Ce n'est qu'à ce moment là qu'il a vu son au revoir se transformer en adieu.
Porte qui claque
J'aurais pu écrire toute la journée dans les éternuements du vent si mes doigts ne s'étaient pas réfugiés dans les replis d'une porte qui claque.
Pare-chocs
Y a une nouvelle fille dans le village dont les yeux font des appels de phares, et tous les matins quand elle passe sur la grande place, le regard insistant des badauds est une nuée de moustiques qui vient embrasser son pare-chocs.
Concerto
Elle tapait à la machine comme elle aurait joué du piano, et on entendait derrière la rythmique enivrante de la machine à café.
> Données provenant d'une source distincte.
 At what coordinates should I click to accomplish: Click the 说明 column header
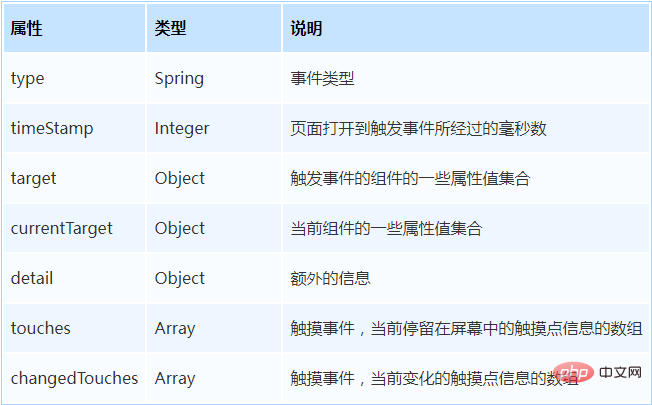click(306, 29)
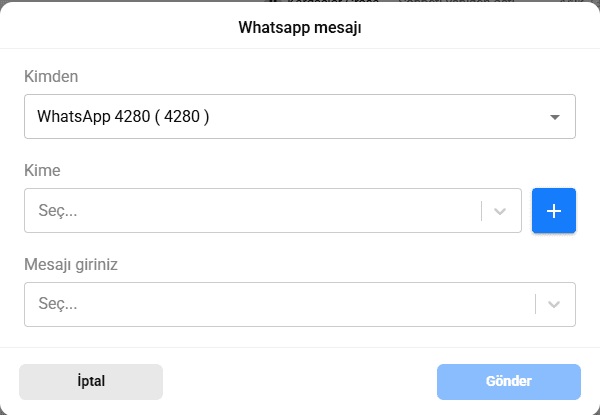Expand the Kime recipient chevron

(x=501, y=211)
Les mauvais jours, le patron entrait dans son bureau pousser la chansonnette.
Yeux bleus
Je collectionne les photos d'yeux bleus. C'est pas grand chose mais il faut un sacré album pour entasser autant de ciel dans un si petit monde.
3 fruits sans légumes
© photo : Aaron Escobar
J'ai coupé la poire en deux et le vers s'est dressé mi-figue mi-raisin de la pourriture dans laquelle il squattait depuis l'ivresse des dernières vendanges.
Kidnappage
C'est dans les rêves de cette fille, calée au fond du bar, qu'il s'est construit un bateau pour kidnapper son cœur.
Sabotage
© photo : Slightly confused
Ce matin j'ai vu la fin de l'automne construire un ciel brumeux, et une armée d'oiseaux le découper de leurs becs aiguisés.
En crue
© photo : Lisa Larsen
Il pleut des malheurs sur ses petits bonheurs, des larmes sur ses joues en fleur, elle est une bouche d'incendie près d'une rivière en crue.
Sur le quai
© photo : Gérard Petrus Fieret
Sur le quai, je vois des gens qui se pressent et s'entrechoquent, des gens qui semblent débordés comme des baignoires oubliées.
Sale coup
On l'a retrouvé étalé dans son lit, la gorge tranchée par un coup de froid et se vidant lentement de sa morve.